## Goal of the exercise
An exact reproduction of all entries is required.

________________________

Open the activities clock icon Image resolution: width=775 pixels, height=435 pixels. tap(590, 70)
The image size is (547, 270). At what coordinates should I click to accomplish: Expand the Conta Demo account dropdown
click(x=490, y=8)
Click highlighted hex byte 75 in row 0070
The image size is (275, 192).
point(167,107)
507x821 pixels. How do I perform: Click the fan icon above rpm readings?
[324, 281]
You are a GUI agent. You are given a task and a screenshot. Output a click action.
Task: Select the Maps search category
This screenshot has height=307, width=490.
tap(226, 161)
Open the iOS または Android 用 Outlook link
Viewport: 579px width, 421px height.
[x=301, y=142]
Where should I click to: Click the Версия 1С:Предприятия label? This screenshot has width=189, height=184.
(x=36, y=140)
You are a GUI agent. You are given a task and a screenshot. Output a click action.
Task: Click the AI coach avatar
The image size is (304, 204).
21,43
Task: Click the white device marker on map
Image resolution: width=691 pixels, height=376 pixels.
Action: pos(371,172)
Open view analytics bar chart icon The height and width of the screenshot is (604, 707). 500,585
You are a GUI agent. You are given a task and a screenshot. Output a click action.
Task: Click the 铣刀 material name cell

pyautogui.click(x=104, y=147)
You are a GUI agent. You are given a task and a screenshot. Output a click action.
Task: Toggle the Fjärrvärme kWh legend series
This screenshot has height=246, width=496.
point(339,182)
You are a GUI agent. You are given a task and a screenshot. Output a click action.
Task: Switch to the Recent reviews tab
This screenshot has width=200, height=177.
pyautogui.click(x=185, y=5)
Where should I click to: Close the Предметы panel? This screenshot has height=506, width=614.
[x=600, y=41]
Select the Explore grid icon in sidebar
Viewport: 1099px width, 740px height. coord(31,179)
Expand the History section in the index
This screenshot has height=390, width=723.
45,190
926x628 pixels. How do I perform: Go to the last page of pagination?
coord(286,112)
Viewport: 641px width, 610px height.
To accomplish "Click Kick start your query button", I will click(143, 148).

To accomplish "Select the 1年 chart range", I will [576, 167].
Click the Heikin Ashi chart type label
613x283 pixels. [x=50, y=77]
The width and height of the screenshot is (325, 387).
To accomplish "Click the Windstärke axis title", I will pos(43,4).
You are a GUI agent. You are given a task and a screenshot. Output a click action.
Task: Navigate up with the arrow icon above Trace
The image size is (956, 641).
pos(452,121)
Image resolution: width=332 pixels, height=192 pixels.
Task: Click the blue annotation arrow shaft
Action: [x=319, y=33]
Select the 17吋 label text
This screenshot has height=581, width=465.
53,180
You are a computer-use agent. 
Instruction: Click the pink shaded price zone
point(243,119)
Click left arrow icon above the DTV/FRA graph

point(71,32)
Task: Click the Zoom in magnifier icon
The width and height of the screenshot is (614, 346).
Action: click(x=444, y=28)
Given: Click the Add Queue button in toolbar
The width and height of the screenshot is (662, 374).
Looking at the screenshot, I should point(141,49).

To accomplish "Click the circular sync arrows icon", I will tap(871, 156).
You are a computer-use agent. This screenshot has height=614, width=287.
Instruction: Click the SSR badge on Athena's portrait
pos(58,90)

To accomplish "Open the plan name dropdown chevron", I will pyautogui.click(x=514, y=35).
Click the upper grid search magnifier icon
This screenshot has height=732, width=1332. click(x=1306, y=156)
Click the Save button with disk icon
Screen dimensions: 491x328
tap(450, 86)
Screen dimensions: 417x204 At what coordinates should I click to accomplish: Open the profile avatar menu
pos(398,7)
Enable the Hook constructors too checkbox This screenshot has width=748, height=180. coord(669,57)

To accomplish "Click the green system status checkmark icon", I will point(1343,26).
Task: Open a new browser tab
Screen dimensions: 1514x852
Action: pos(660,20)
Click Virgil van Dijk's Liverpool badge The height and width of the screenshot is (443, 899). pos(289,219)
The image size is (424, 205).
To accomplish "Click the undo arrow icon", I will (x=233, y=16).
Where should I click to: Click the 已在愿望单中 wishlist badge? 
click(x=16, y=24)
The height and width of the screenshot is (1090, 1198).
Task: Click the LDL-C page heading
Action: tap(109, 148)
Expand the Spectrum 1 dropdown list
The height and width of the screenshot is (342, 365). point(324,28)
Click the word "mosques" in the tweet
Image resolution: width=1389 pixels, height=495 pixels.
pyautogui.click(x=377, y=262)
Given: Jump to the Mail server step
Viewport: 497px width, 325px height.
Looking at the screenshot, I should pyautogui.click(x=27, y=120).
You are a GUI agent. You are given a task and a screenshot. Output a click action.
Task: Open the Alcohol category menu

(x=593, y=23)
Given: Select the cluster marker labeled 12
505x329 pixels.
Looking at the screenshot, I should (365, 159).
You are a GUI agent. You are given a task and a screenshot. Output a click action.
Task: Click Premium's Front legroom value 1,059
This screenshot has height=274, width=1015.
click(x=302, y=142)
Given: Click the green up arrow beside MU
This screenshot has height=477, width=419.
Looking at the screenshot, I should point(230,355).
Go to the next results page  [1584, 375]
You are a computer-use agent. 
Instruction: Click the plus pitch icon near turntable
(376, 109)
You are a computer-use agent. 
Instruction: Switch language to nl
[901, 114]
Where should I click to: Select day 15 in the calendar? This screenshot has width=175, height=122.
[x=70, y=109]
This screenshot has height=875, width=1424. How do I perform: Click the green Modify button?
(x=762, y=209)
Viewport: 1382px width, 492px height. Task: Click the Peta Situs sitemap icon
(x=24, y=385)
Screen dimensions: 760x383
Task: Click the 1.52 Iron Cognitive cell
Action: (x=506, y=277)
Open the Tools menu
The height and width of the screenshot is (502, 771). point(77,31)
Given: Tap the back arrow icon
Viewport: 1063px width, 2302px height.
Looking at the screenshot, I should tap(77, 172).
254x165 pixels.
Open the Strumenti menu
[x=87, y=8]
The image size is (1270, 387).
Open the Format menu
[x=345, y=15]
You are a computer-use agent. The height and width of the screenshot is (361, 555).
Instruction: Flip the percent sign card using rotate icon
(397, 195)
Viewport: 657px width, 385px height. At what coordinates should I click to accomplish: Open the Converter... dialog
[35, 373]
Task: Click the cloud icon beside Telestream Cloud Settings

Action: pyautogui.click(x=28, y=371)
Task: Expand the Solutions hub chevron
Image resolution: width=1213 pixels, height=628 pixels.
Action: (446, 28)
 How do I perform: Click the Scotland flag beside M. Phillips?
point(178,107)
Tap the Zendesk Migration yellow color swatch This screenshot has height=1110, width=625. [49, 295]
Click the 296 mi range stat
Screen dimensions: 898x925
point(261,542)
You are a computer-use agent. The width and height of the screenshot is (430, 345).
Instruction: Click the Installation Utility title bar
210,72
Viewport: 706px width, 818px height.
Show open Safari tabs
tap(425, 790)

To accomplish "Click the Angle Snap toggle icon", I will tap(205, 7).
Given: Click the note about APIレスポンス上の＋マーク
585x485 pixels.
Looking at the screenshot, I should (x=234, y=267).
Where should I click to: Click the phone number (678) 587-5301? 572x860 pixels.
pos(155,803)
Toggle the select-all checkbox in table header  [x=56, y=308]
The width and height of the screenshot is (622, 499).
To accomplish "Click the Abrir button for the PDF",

________________________

## Answer box
Open the activities clock icon Image resolution: width=775 pixels, height=435 pixels. tap(590, 70)
The image size is (547, 270). At what coordinates should I click to accomplish: Expand the Conta Demo account dropdown
click(x=490, y=8)
Click highlighted hex byte 75 in row 0070
The image size is (275, 192).
point(167,107)
507x821 pixels. How do I perform: Click the fan icon above rpm readings?
[324, 281]
You are a GUI agent. You are given a task and a screenshot. Output a click action.
Task: Select the Maps search category
This screenshot has height=307, width=490.
tap(226, 161)
Open the iOS または Android 用 Outlook link
Viewport: 579px width, 421px height.
[x=301, y=142]
Where should I click to: Click the Версия 1С:Предприятия label? This screenshot has width=189, height=184.
(x=36, y=140)
You are a GUI agent. You are given a task and a screenshot. Output a click action.
Task: Click the AI coach avatar
The image size is (304, 204).
21,43
Task: Click the white device marker on map
Image resolution: width=691 pixels, height=376 pixels.
Action: pos(371,172)
Open view analytics bar chart icon The height and width of the screenshot is (604, 707). 500,585
You are a GUI agent. You are given a task and a screenshot. Output a click action.
Task: Click the 铣刀 material name cell

pyautogui.click(x=104, y=147)
You are a GUI agent. You are given a task and a screenshot. Output a click action.
Task: Toggle the Fjärrvärme kWh legend series
This screenshot has height=246, width=496.
point(339,182)
You are a GUI agent. You are given a task and a screenshot. Output a click action.
Task: Switch to the Recent reviews tab
This screenshot has width=200, height=177.
pyautogui.click(x=185, y=5)
Where should I click to: Close the Предметы panel? This screenshot has height=506, width=614.
[x=600, y=41]
Select the Explore grid icon in sidebar
Viewport: 1099px width, 740px height. coord(31,179)
Expand the History section in the index
This screenshot has height=390, width=723.
45,190
926x628 pixels. How do I perform: Go to the last page of pagination?
coord(286,112)
Viewport: 641px width, 610px height.
To accomplish "Click Kick start your query button", I will click(143, 148).

To accomplish "Select the 1年 chart range", I will [576, 167].
Click the Heikin Ashi chart type label
613x283 pixels. [x=50, y=77]
The width and height of the screenshot is (325, 387).
To accomplish "Click the Windstärke axis title", I will pos(43,4).
You are a GUI agent. You are given a task and a screenshot. Output a click action.
Task: Navigate up with the arrow icon above Trace
The image size is (956, 641).
pos(452,121)
Image resolution: width=332 pixels, height=192 pixels.
Task: Click the blue annotation arrow shaft
Action: [x=319, y=33]
Select the 17吋 label text
This screenshot has height=581, width=465.
53,180
You are a computer-use agent. 
Instruction: Click the pink shaded price zone
point(243,119)
Click left arrow icon above the DTV/FRA graph

point(71,32)
Task: Click the Zoom in magnifier icon
The width and height of the screenshot is (614, 346).
Action: click(x=444, y=28)
Given: Click the Add Queue button in toolbar
The width and height of the screenshot is (662, 374).
Looking at the screenshot, I should point(141,49).

To accomplish "Click the circular sync arrows icon", I will tap(871, 156).
You are a computer-use agent. This screenshot has height=614, width=287.
Instruction: Click the SSR badge on Athena's portrait
pos(58,90)

To accomplish "Open the plan name dropdown chevron", I will pyautogui.click(x=514, y=35).
Click the upper grid search magnifier icon
This screenshot has height=732, width=1332. click(x=1306, y=156)
Click the Save button with disk icon
Screen dimensions: 491x328
tap(450, 86)
Screen dimensions: 417x204 At what coordinates should I click to accomplish: Open the profile avatar menu
pos(398,7)
Enable the Hook constructors too checkbox This screenshot has width=748, height=180. coord(669,57)

To accomplish "Click the green system status checkmark icon", I will point(1343,26).
Task: Open a new browser tab
Screen dimensions: 1514x852
Action: pos(660,20)
Click Virgil van Dijk's Liverpool badge The height and width of the screenshot is (443, 899). pos(289,219)
The image size is (424, 205).
To accomplish "Click the undo arrow icon", I will (x=233, y=16).
Where should I click to: Click the 已在愿望单中 wishlist badge? 
click(x=16, y=24)
The height and width of the screenshot is (1090, 1198).
Task: Click the LDL-C page heading
Action: tap(109, 148)
Expand the Spectrum 1 dropdown list
The height and width of the screenshot is (342, 365). point(324,28)
Click the word "mosques" in the tweet
Image resolution: width=1389 pixels, height=495 pixels.
pyautogui.click(x=377, y=262)
Given: Jump to the Mail server step
Viewport: 497px width, 325px height.
Looking at the screenshot, I should pyautogui.click(x=27, y=120).
You are a GUI agent. You are given a task and a screenshot. Output a click action.
Task: Open the Alcohol category menu

(x=593, y=23)
Given: Select the cluster marker labeled 12
505x329 pixels.
Looking at the screenshot, I should (365, 159).
You are a GUI agent. You are given a task and a screenshot. Output a click action.
Task: Click Premium's Front legroom value 1,059
This screenshot has height=274, width=1015.
click(x=302, y=142)
Given: Click the green up arrow beside MU
This screenshot has height=477, width=419.
Looking at the screenshot, I should point(230,355).
Go to the next results page  [1584, 375]
You are a computer-use agent. 
Instruction: Click the plus pitch icon near turntable
(376, 109)
You are a computer-use agent. 
Instruction: Switch language to nl
[901, 114]
Where should I click to: Select day 15 in the calendar? This screenshot has width=175, height=122.
[x=70, y=109]
This screenshot has height=875, width=1424. How do I perform: Click the green Modify button?
(x=762, y=209)
Viewport: 1382px width, 492px height. Task: Click the Peta Situs sitemap icon
(x=24, y=385)
Screen dimensions: 760x383
Task: Click the 1.52 Iron Cognitive cell
Action: (x=506, y=277)
Open the Tools menu
The height and width of the screenshot is (502, 771). point(77,31)
Given: Tap the back arrow icon
Viewport: 1063px width, 2302px height.
Looking at the screenshot, I should tap(77, 172).
254x165 pixels.
Open the Strumenti menu
[x=87, y=8]
The image size is (1270, 387).
Open the Format menu
[x=345, y=15]
You are a computer-use agent. The height and width of the screenshot is (361, 555).
Instruction: Flip the percent sign card using rotate icon
(397, 195)
Viewport: 657px width, 385px height. At what coordinates should I click to accomplish: Open the Converter... dialog
[35, 373]
Task: Click the cloud icon beside Telestream Cloud Settings

Action: pyautogui.click(x=28, y=371)
Task: Expand the Solutions hub chevron
Image resolution: width=1213 pixels, height=628 pixels.
Action: (446, 28)
 How do I perform: Click the Scotland flag beside M. Phillips?
point(178,107)
Tap the Zendesk Migration yellow color swatch This screenshot has height=1110, width=625. [49, 295]
Click the 296 mi range stat
Screen dimensions: 898x925
point(261,542)
You are a computer-use agent. The width and height of the screenshot is (430, 345).
Instruction: Click the Installation Utility title bar
210,72
Viewport: 706px width, 818px height.
Show open Safari tabs
tap(425, 790)

To accomplish "Click the Angle Snap toggle icon", I will tap(205, 7).
Given: Click the note about APIレスポンス上の＋マーク
585x485 pixels.
Looking at the screenshot, I should (x=234, y=267).
Where should I click to: Click the phone number (678) 587-5301? 572x860 pixels.
pos(155,803)
Toggle the select-all checkbox in table header  [x=56, y=308]
The width and height of the screenshot is (622, 499).
To accomplish "Click the Abrir button for the PDF",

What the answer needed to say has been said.